• Task description: Can you rewrite the lines below, everything from the first one down to the line containing "Action: [x=383, y=225]", with "checkbox" replaced by "check box" and nothing else changed?

(Source data)

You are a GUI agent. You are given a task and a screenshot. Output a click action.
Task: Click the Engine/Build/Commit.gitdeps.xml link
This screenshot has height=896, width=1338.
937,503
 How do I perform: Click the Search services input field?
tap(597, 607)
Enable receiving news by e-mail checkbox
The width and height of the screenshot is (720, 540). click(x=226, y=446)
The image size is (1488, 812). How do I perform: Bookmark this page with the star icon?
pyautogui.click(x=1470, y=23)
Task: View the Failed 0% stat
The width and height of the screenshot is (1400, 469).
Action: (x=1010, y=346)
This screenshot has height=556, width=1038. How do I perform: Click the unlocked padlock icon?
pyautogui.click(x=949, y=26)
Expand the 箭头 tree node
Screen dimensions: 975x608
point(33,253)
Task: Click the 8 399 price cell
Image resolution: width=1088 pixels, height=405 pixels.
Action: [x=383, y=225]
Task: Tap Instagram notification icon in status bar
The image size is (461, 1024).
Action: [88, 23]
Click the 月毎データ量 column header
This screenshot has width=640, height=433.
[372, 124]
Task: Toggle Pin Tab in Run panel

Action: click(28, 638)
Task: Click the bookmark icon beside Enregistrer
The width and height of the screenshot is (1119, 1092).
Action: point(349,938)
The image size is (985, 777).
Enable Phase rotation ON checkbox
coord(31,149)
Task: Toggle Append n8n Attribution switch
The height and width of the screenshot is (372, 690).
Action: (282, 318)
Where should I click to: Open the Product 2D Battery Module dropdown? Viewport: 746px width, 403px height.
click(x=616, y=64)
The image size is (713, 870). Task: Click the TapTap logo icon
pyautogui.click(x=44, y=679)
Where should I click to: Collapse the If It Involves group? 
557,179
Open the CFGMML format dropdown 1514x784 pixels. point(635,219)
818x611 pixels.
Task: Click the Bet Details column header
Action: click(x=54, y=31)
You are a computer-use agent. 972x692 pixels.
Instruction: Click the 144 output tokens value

• Exercise answer:
You are a GUI agent. You are given a task and a screenshot. Output a click action.
Task: Click the Engine/Build/Commit.gitdeps.xml link
This screenshot has height=896, width=1338.
937,503
 How do I perform: Click the Search services input field?
tap(597, 607)
Enable receiving news by e-mail check box
The width and height of the screenshot is (720, 540). click(x=226, y=446)
The image size is (1488, 812). How do I perform: Bookmark this page with the star icon?
pyautogui.click(x=1470, y=23)
Task: View the Failed 0% stat
The width and height of the screenshot is (1400, 469).
Action: (x=1010, y=346)
This screenshot has height=556, width=1038. How do I perform: Click the unlocked padlock icon?
pyautogui.click(x=949, y=26)
Expand the 箭头 tree node
Screen dimensions: 975x608
point(33,253)
Task: Click the 8 399 price cell
Image resolution: width=1088 pixels, height=405 pixels.
Action: [x=383, y=225]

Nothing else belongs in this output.